Увы, и гимназия Гуревича в Петербурге тоже не вызвала у него восторга, – с гораздо большим интересом и даже упоением он предавался играм в индейцев, чтению Фенимора Купера, изучению повадок окружающей живности и, конечно же, сочинительству, в котором главное место отводилось экзотике. И это понятно: когда человеку 14 лет, его увлекают приключения, путешествия (пусть и описанные другими), фантазии, мечты о необычном, о великой будущности.
Дополнительным толчком, импульсом для выражения своих эмоций и внутренних переживаний в стихах стал переезд семьи в Тифлис, куда решено было перебраться из-за открывшегося в 1900 году у Дмитрия туберкулеза.

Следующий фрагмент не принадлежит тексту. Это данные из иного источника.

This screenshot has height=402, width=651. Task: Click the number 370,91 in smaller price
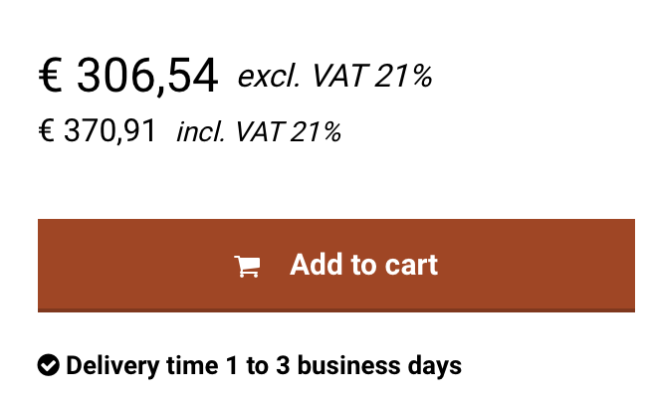[x=109, y=131]
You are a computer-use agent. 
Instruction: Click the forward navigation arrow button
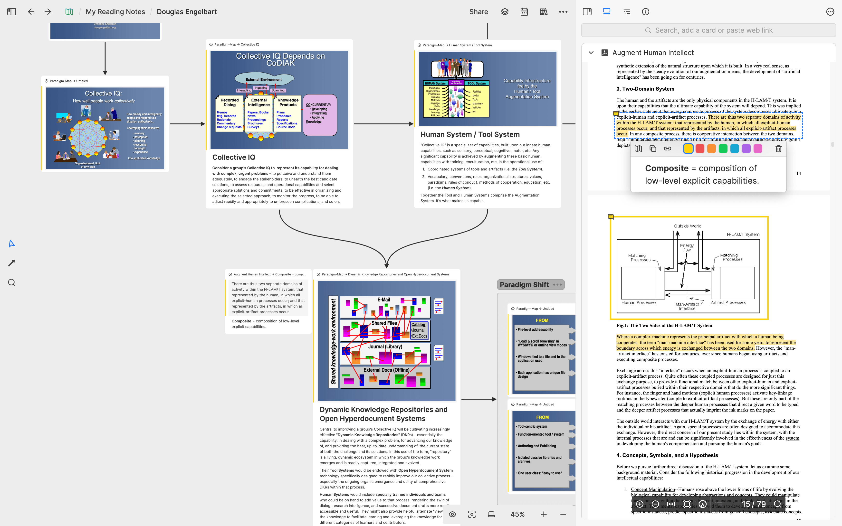point(48,11)
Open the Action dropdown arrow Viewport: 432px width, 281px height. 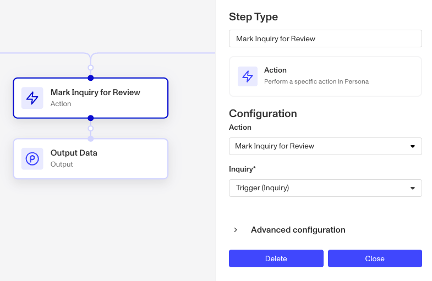(412, 146)
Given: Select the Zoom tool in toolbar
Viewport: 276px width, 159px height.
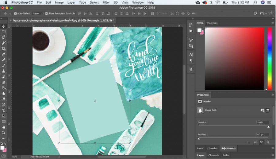Looking at the screenshot, I should click(4, 133).
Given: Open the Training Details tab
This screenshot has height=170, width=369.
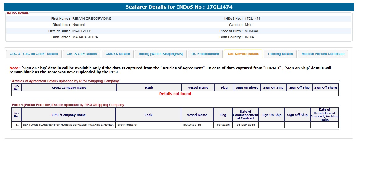Looking at the screenshot, I should tap(280, 54).
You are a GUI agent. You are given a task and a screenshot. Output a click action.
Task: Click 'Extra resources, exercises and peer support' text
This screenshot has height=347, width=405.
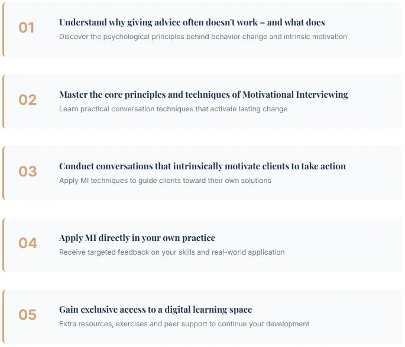[184, 324]
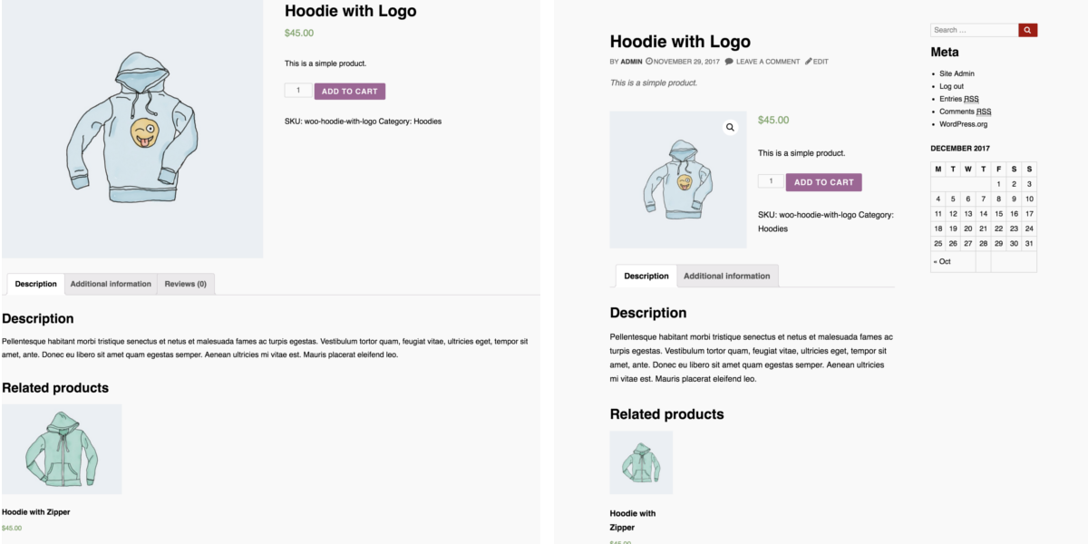The height and width of the screenshot is (544, 1088).
Task: Click the red search magnifier button
Action: pyautogui.click(x=1028, y=30)
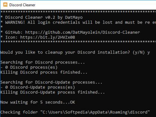
Task: Click 'Now waiting for 5 seconds...OK' line
Action: coord(38,102)
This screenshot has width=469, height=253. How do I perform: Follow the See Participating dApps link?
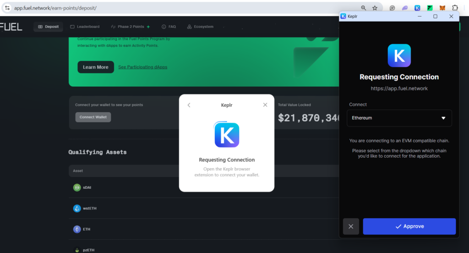tap(142, 67)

Время, проведенное на Кавказе, – более двух лет – было очень насыщенным и многое дало юному Гумилёву: не только новых друзей, обретенных в лучшей в городе 1-й Тифлисской гимназии, но и определенную самостоятельность, независимость, к которой он так стремился (когда семья на лето уехала в недавно приобретенное в Рязанской губернии имение Березки, Николай остался в Тифлисе один); и окрыление первой влюбленностью; и самоутверждение – именно в этот период, 8 сентября 1902 года, в газете «Тифлисский листок» было опубликовано его стихотворение «Я в лес бежал из городов...»

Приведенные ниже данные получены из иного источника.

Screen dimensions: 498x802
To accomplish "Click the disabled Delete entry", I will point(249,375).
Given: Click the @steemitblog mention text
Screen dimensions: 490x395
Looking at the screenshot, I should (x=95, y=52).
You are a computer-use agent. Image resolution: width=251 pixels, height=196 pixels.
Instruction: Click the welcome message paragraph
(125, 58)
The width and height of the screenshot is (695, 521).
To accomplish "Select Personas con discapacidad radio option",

В 1903 году он вернулся в Царское Село уже автором целого альбома – пусть откровенно подражательных, но искренних – романтических стихотворений, которые сам достаточно высоко ценил и даже посвящал и дарил знакомым девушкам.

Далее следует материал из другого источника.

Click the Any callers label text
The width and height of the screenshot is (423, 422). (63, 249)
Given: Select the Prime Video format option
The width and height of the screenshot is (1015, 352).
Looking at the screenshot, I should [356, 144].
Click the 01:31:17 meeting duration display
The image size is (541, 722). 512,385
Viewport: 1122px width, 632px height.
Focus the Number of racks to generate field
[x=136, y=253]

Именно здесь, в Царском Селе, впервые за долгие гимназические годы учебное заведение стало хоть сколь либо привлекать Гумилёва. Вернее, не сама по себе гимназия – учился он по-прежнему плохо и с неохотой, к тому ж по приезде из Тифлиса, за неимением вакансий, в седьмой класс был определен интерном (вольнослушателем)... Нет, конечно, не сама гимназия, а ее директор, поэт Иннокентий Федорович Анненский, с которым не сразу, но все же завяжутся беседы; которому будет подарен затем первый настоящий, типографским способом напечатанный сборник стихов; тот самый Анненский, памяти которого будут посвящены замечательные строки поистине благодарного ученика:
Я помню дни: я, робкий, торопливый,
Ходил в высокий кабинет,
Где ждал меня спокойный и учтивый,
Слегка седеющий поэт.
Десяток фраз, пленительных и странных,
Как бы случайно уроня,
Он вбрасывал в пространство безымянных
Мечтаний – слабого меня...
Детство стремительно заканчивалось, а точнее, уже почти и закончилось к тому времени, застав гимназиста Гумилёва в довольно неопределенном состоянии; с одной стороны – ученик седьмого класса, усердно разрисовывающий стены своей комнаты под подводный мир, но, с другой стороны, – идет, ни много ни мало, восемнадцатый год жизни. А это что-нибудь да значит. Впрочем, сам он особой неопределенности не ощущал, ибо занят был главным – делал себя.
Почти все, кто станет потом, спустя годы, писать о Гумилёве-поэте, Гумилёве-путешественнике, Гумилёве-воине и Гумилёве-организаторе, будут отмечать такие черты характера, как твердость, надменность, очень уважительное отношение к себе; будут отмечать, что его многие любили. И уж никто не забудет описать его нескладную фигуру, в которой если что и привлекало, так это – руки с длинными музыкальными пальцами; его далекое от представлений о красоте лицо – толстые губы, косящие глаза, один из которых смотрел вбок, а другой – поверх собеседника; слишком удлиненный, как бы сжатый с боков, череп. Однако почти точно так же никто не задаст себе вопроса: как же взросла при всем этом столь сильная, яркая личность? Ведь в юности при подобной внешности недолго впасть в комплекс неполноценности, в угнетенность, озлобленность.